Ahora, un profesor de matematicas que resulta ser ingeniero en electronica, me recomendo acercarme al radio club para un curso de electronica orientada a esto de las comunicaciones. Realize un llamado y lo que veo es que este mundo de la radioaficion es algo reservado solo para quienes tienen cierta solvencia economica  es muy lindo, pero no es para todos.


----------



## VichoT (Abr 9, 2008)

Holas. solo a modo de aclaracion (me senti tocado por el giro del tema).én los radioclub la ayuda es inmediata, sin fines de lucro y de buena manera. eso lohe comprobado cuando me he acercado aun radioclub (durante un tiempo estube en tres de ellos) 

cuando estaba en el aire sin mi licencia muchso de los radioaficionados con licencia nume respondian y segun me enetere mas tarde era pormi caracter pirata. esto fue hace unos años caundo tenia mi transceiver bueno. ahora nose como estan las cosas.

Si he ofendido a alguin le pido perdon.

BYE


----------



## DJ_Glenn (Abr 9, 2008)

Hola VichoT, espero no se haya interpretado como ofesnsivomi post.

Solo decia que escapa a mis posibilidades.

Aca, en Bahia Blanca, el radio club tiene un curso de radioaficionado que es pago.

Evidentemente los radioaficionados trabajan mucho sobre lo que es la etica.

VichoT, vos tambien siempre me ayudaste con la fm. Muy agradecido amigo.

Abrazo companeros..


----------



## jjuanca (Abr 9, 2008)

hola alexus te escribe un radioaficionado uruguayo  no sede que departamento sos pero si te intleresa el tema acercate a un radio club donde te van a informaciónrmar todo que quieras saber.la telegrafia no existe en uruguay hace años .para poder sacar licencia tenes que dar un examen teorico que si lo queres estudiar lo encontrasa en la pagina de la ursec   avisame de que lugar sos que te contacto con algun radio club o algun radioaficionado de la zona.un abrazo....juan LEER NORMAS


----------



## electrodan (Abr 15, 2008)

En la página http://www.ea2ry.com/libroradio/ se explica como construir transmisores y receptores caseros.
Me gustaría saber cuanto costaría hacerse uno de esos, porque como dice el autor, es mucho más satisfactorio construir una posesión que comprarla.
Yo también estoy interesado en hacerme radioaficionado, aunque no tengo experiencia directa con la radio
Otra cosa: ¿en mi país es necesario saber código morse para dar el examen?
¿Son legales los transmisores caseros aquí (Uruguay)? supongo que si.


----------



## Dano (Abr 15, 2008)

electrodan dijo:
			
		

> ¿Son legales los transmisores caseros aquí (Uruguay)? supongo que si.

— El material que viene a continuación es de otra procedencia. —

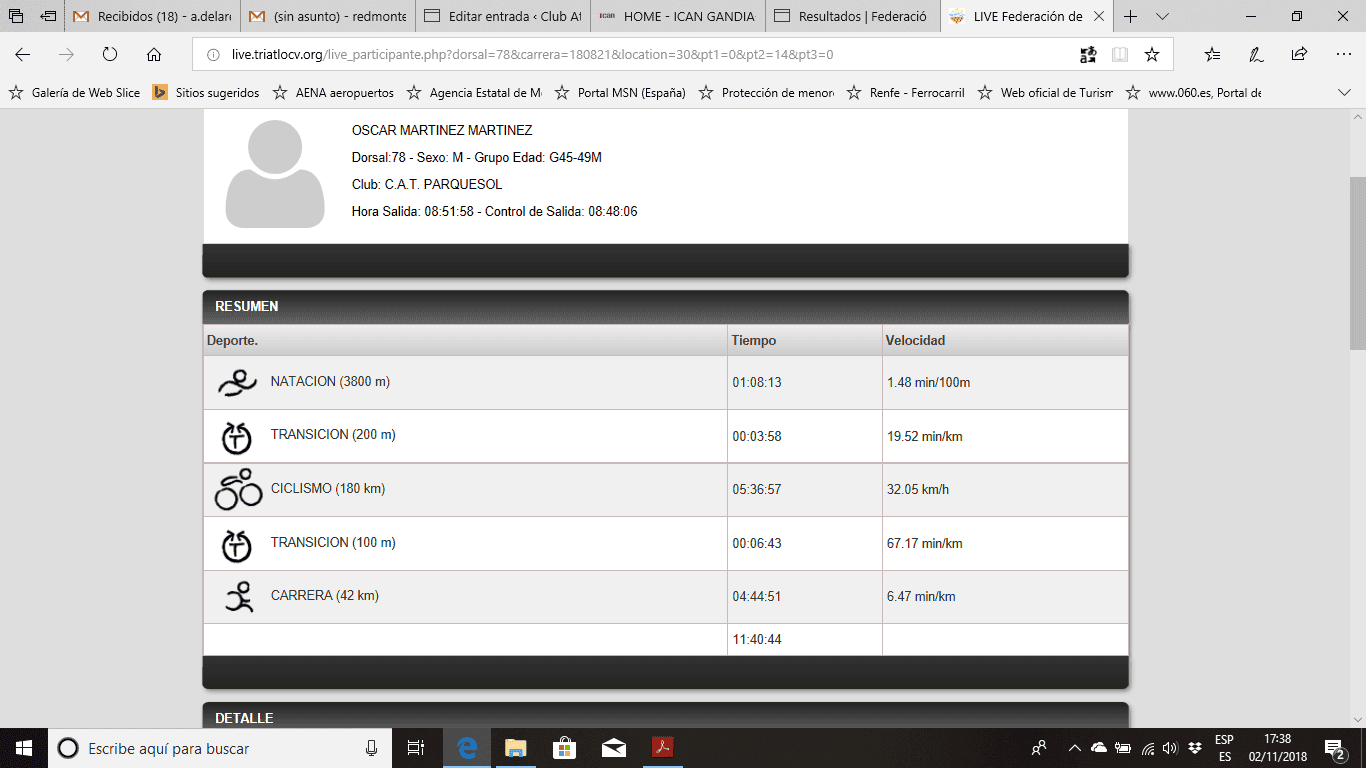1366x768 pixels.
Task: Click the swimming icon for NATACION
Action: click(237, 383)
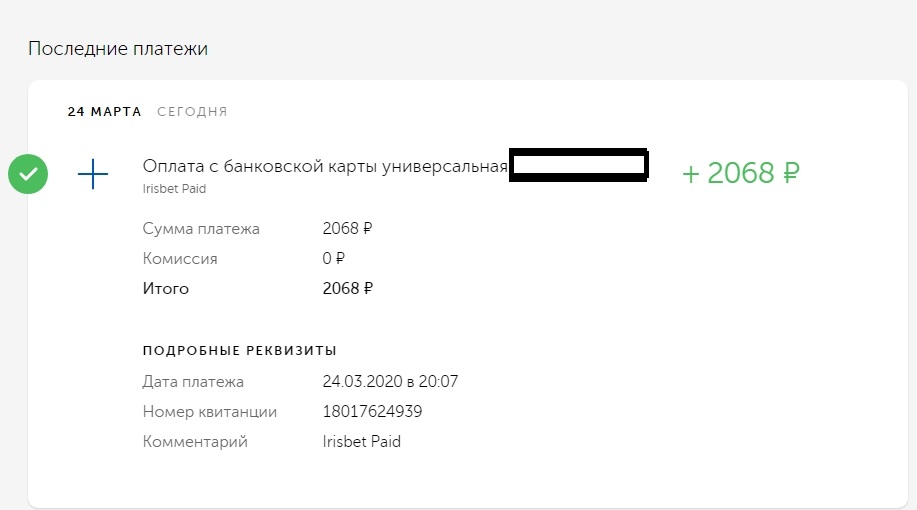This screenshot has width=917, height=510.
Task: Click the payment date 24.03.2020 в 20:07
Action: (390, 382)
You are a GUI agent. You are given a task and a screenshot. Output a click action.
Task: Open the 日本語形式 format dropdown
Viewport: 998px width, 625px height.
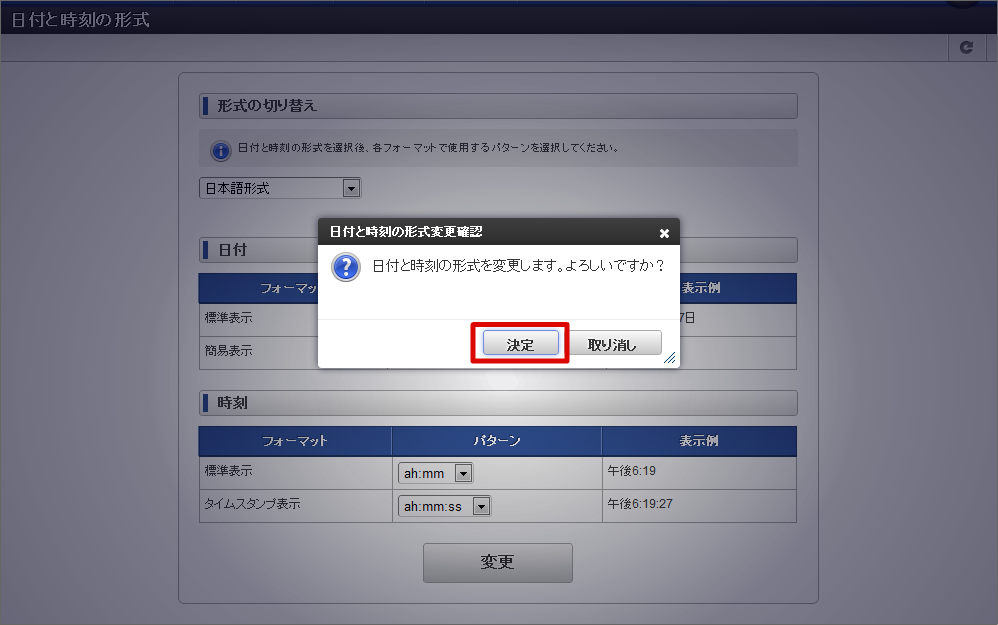click(x=280, y=188)
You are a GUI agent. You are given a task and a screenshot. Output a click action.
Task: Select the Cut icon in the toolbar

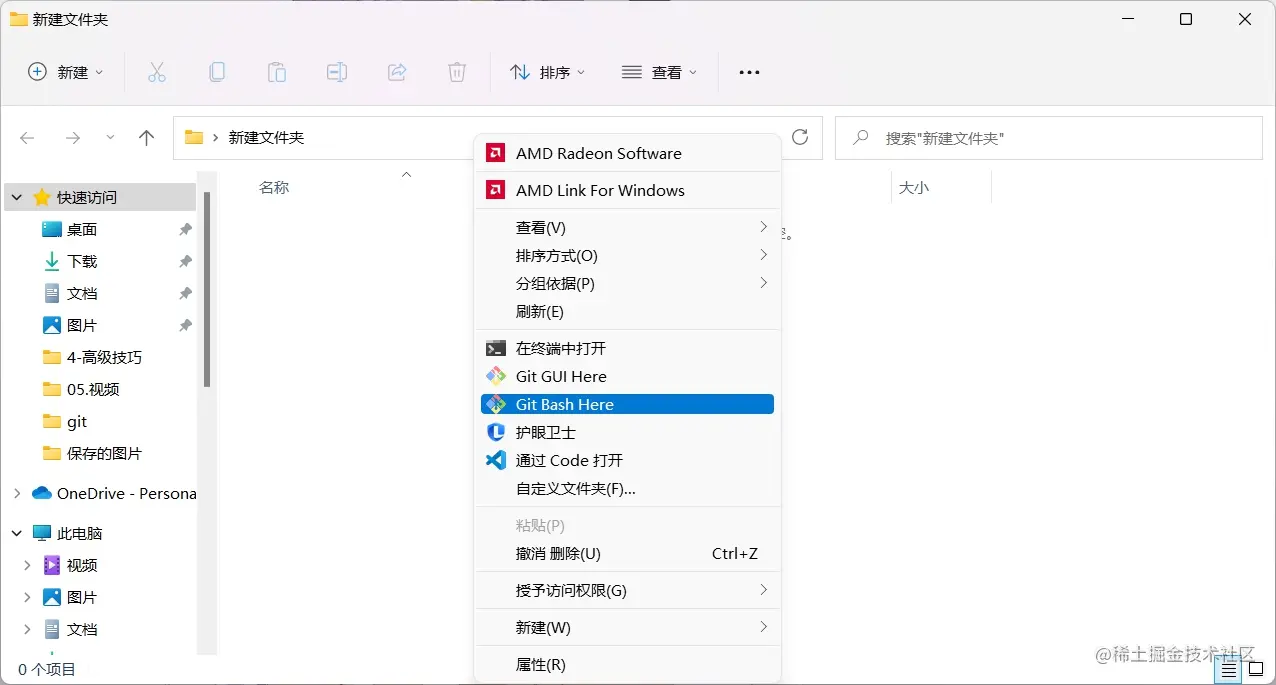(x=156, y=71)
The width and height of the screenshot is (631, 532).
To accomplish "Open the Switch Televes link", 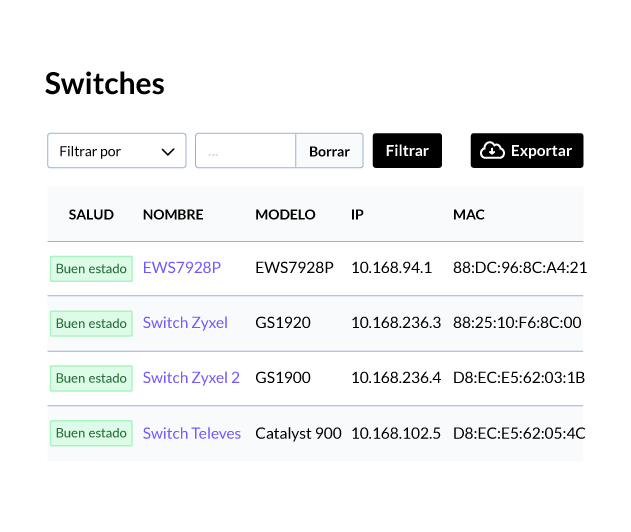I will pyautogui.click(x=192, y=433).
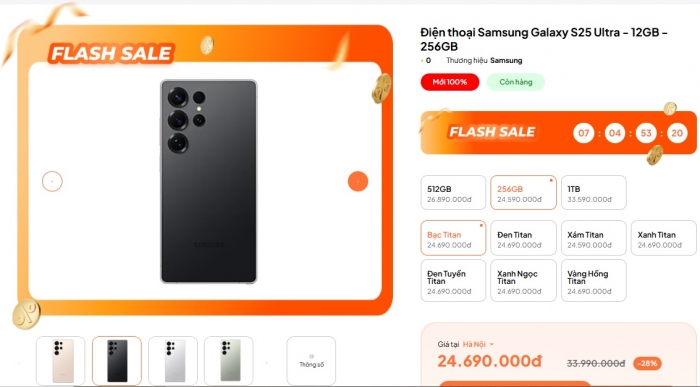Pick the Vàng Hồng Titan color option

(594, 281)
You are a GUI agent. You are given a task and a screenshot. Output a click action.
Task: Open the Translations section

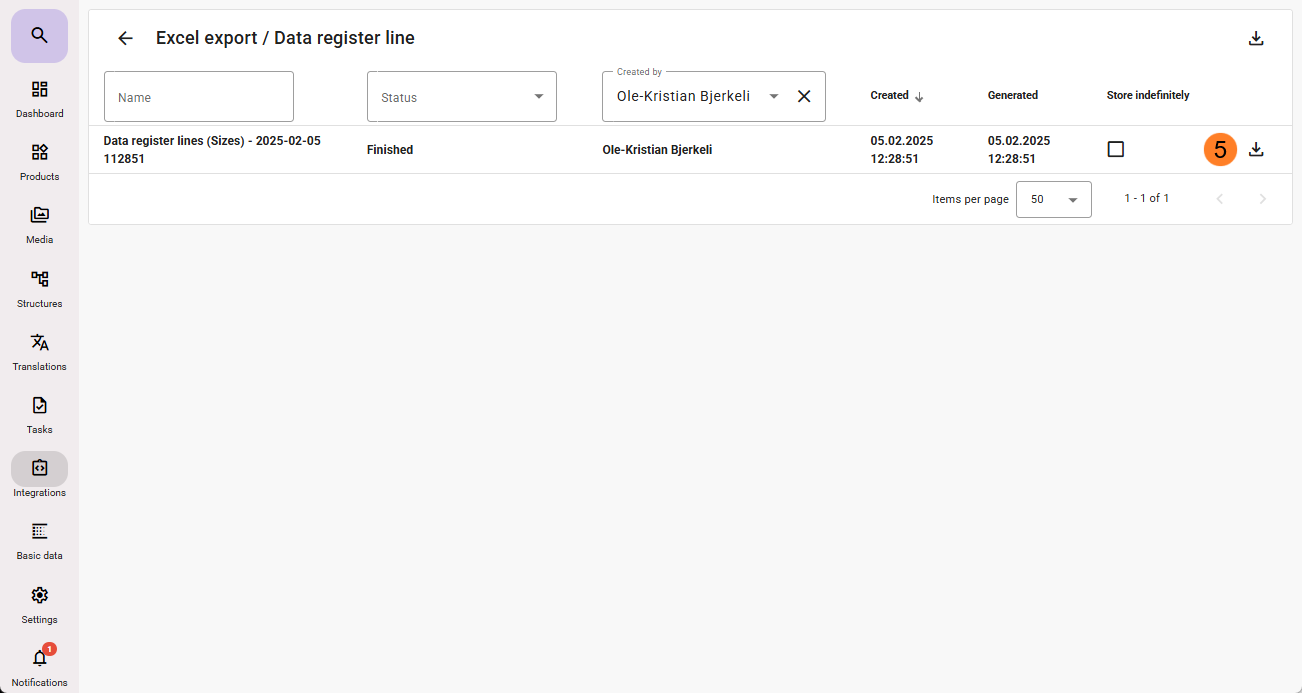[x=39, y=351]
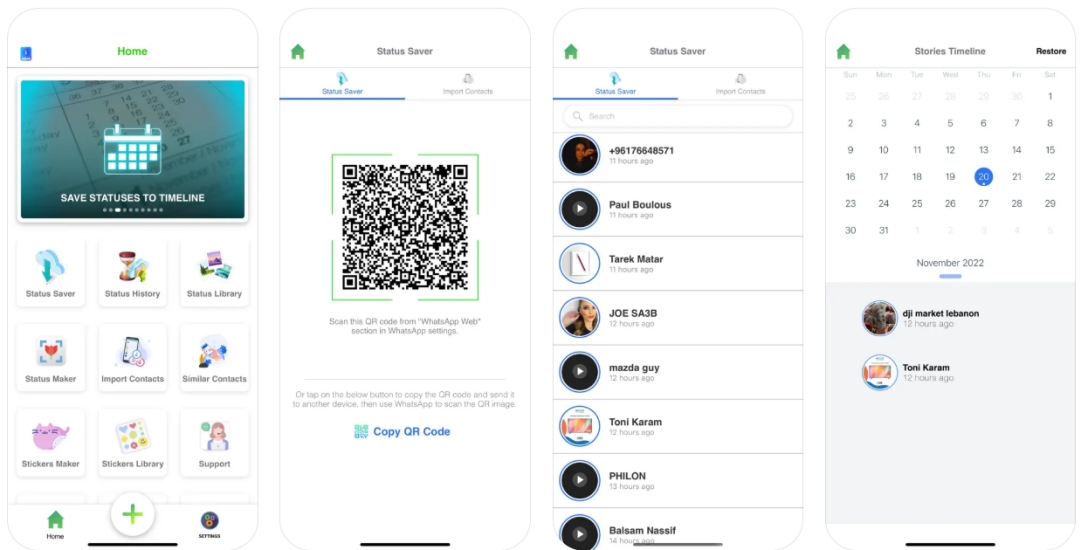Screen dimensions: 1081x550
Task: Switch to Import Contacts tab on QR screen
Action: (467, 84)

Los transmisores de FM caseros creo que no son válidos, porque cuando completas los datos para armar la licencia de la ursec debes completar un campo que dice "marca del transmisor"

No se como será para la radioafición, habría que averiguar en la ursec.

Saludos

PD: Soy de Uruguay Colonia


----------



## Ariel2259 (Ago 28, 2008)

Que tal! yo mirando, buscando un tranceptor de uhf vhf para armar llegue hasta aqui! que por sierto yo tmb estoy interesado por la radioaficion y he logrado con mucho esfuerzo (luego de varios fracasos) armar tranmisores de fm que funcionen! como veo recomiendan la onda corta! que tengo ganas de armar un equipo que transmita y reciba! alguien que me pueda ayudar les estaria eternamente agradecido!
Ariel


----------



## anthony123 (Ago 29, 2008)

Que tipo de modulacion qieres? CW o fonia?


----------



## Ariel2259 (Ago 29, 2008)

Gracias por contestar! 
me interesa CW!
Que me recomendas para empezar algo no tan basico pero no tan avanzado no se si me explico!
Saludos!
Ariel


----------



## anthony123 (Ago 29, 2008)

y ya estas por obtener tu licencia?


----------



## Ariel2259 (Ago 30, 2008)

No debo hacer el curso!


----------